Task objective — Hunt through the lines below for the string "computer" and copy each one that has it.

Material supplied —
..............................
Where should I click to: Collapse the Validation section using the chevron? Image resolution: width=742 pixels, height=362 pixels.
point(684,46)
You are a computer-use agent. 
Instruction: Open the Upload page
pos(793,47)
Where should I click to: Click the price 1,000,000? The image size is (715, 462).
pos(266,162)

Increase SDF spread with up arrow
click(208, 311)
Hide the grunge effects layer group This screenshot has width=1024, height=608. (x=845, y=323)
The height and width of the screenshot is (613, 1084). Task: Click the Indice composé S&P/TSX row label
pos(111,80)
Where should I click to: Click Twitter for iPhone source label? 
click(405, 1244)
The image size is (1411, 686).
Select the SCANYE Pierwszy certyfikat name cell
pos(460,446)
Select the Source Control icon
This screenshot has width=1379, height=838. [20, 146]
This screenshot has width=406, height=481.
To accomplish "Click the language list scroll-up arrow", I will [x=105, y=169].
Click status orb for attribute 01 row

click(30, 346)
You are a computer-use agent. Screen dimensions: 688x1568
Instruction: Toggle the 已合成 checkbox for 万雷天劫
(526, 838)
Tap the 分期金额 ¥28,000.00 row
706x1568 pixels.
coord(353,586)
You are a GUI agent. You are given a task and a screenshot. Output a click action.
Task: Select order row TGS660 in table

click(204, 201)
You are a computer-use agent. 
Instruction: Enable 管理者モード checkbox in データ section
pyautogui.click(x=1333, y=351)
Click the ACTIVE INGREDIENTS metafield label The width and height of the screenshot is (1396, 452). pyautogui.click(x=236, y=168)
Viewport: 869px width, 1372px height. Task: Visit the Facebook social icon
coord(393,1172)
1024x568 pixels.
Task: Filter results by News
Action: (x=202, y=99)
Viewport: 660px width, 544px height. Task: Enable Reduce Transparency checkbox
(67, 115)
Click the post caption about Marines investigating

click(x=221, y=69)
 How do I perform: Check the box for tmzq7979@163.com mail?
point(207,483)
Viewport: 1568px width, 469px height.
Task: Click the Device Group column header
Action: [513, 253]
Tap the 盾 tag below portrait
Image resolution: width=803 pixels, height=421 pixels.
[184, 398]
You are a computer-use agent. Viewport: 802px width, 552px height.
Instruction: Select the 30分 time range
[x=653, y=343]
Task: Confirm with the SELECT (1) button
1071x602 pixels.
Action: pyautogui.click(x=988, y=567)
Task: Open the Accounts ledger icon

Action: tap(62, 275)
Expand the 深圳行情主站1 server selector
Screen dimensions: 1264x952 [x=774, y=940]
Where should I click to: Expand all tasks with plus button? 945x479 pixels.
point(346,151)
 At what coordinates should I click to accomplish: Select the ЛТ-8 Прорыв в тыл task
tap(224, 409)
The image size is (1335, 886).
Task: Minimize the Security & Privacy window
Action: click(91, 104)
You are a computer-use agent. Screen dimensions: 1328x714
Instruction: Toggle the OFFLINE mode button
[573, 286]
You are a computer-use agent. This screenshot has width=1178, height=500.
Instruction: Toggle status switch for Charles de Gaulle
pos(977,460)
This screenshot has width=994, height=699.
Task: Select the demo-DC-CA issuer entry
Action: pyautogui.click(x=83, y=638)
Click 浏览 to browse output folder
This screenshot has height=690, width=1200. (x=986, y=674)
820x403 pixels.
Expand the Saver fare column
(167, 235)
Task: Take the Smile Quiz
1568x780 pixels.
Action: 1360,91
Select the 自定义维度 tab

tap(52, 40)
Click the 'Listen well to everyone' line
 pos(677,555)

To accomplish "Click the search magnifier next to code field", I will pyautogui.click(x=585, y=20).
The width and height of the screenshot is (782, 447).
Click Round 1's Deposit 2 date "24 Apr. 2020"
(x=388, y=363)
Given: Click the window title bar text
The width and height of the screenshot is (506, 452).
..............................
Response to this task —
You are a computer-use agent. 
You are a computer-use agent. Screen dimensions: 688x1568
You are a computer-use agent. 
You are a computer-use agent. Viewport: 802px width, 552px height.
You are a computer-use agent. Screen dimensions: 1328x714
You are a computer-use agent. This screenshot has width=1178, height=500.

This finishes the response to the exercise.